Bir gün öğrencileri Hisus’a yaklaşıp şöyle dediler: “Efendimiz, senin adınla
kötü ruh çıkaran birini gördük, ama bizimle birlikte seni izlemediği için
ona engel olmaya çalıştık”. Öğretmenlerinden bu tavırları için onay
bekliyorlardı. Ancak Efendimiz, bu fırsatı değerlendirerek öğrencilerine ve
bizlere evrensel barışı sağlayacak bir öğreti iletti: “Ona engel olmayın!
Çünkü size karşı olmayan sizden yanadır”(Luka 9:49-50).

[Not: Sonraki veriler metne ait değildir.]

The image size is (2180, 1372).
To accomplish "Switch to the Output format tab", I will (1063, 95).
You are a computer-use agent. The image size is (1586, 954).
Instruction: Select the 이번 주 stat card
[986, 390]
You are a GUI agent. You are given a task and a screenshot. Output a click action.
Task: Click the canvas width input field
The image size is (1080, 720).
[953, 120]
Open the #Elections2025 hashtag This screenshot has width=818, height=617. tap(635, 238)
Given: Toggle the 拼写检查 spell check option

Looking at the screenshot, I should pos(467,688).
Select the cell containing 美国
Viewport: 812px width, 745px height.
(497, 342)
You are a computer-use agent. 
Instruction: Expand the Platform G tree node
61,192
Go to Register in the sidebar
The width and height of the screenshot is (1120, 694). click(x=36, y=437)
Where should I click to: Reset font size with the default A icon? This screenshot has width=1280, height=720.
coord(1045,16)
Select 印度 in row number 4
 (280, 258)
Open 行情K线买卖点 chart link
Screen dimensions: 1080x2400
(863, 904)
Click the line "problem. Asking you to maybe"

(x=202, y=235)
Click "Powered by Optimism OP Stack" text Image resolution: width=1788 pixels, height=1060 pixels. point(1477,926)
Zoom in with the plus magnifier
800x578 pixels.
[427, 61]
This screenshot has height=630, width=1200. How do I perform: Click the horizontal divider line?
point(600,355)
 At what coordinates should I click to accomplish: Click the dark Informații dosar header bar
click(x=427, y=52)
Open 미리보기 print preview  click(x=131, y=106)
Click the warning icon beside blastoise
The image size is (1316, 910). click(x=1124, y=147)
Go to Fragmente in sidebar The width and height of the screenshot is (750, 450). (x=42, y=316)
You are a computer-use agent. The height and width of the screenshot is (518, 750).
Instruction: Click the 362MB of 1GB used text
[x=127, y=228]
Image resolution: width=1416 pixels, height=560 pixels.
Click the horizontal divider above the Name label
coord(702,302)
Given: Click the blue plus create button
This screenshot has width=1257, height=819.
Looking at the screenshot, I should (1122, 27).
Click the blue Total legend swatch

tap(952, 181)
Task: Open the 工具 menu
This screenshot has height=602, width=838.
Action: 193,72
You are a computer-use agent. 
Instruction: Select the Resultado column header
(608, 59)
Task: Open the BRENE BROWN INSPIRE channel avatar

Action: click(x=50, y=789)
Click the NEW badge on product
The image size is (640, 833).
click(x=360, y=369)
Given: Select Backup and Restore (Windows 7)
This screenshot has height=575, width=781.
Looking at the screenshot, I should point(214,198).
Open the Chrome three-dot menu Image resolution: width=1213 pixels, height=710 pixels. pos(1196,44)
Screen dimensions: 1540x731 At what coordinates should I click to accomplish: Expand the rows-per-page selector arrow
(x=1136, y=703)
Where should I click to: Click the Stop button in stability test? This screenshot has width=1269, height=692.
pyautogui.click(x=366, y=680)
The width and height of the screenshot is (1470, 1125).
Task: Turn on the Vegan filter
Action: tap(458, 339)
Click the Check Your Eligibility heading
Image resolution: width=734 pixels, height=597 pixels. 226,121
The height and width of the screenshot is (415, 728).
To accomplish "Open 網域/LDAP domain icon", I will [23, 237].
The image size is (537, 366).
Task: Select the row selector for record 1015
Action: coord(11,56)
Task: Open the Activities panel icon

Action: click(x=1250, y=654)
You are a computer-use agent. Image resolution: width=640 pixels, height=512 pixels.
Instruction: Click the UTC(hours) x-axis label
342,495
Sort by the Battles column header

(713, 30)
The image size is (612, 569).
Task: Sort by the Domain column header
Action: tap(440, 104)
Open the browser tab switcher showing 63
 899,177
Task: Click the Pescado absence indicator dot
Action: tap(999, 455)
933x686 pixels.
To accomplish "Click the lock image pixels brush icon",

Eğer karşıt ararsak rahatlıkla her yerde bulabiliriz onları. Ancak
muhaliflerin sayısını artırmak bize çok pahalıya mal olabilir. Çok geçmeden
onların düşmanca tavırlarıyla uğraşmak zorunda kalırız. Bu da, çok değerli
zamanımızın ve güçlerimizin kısır mücadelelerde harcanması anlamına gelir.
Yaşam deneyimi bize şu özdeyişin ne denli doğru olduğunu öğretmektedir: “Bin
dost azdır; bir düşman ise çok fazla”. Bu yüzden Surp Boğos Arakyal (Elçi
Pavlus) bize şunu öğütlüyor: “Mümkünse, elinizden geldiğince herkesle barış
içinde yaşayın”(Rom.12:18).

Kötünün egemen olduğu bu dünyada hiç düşmanı olmadan yaşamak hemen hemen
imkansızdır. Ama yine de cepheyi sanal düşmanlarla genişletmeye gerek
yoktur. Bizim karşıt, muhalif ya da düşman adlandırdıklarımızın çoğunun
aslında kötülüğe, yalana ve karanlığa en az bizim kadar düşman olan
yandaşlar ve taraftarlar olduğunu keşfedebiliriz. Aynı soylu amaca hizmet
edenler birbirlerinin karşıtı ya da düşmanı olmamalıdır.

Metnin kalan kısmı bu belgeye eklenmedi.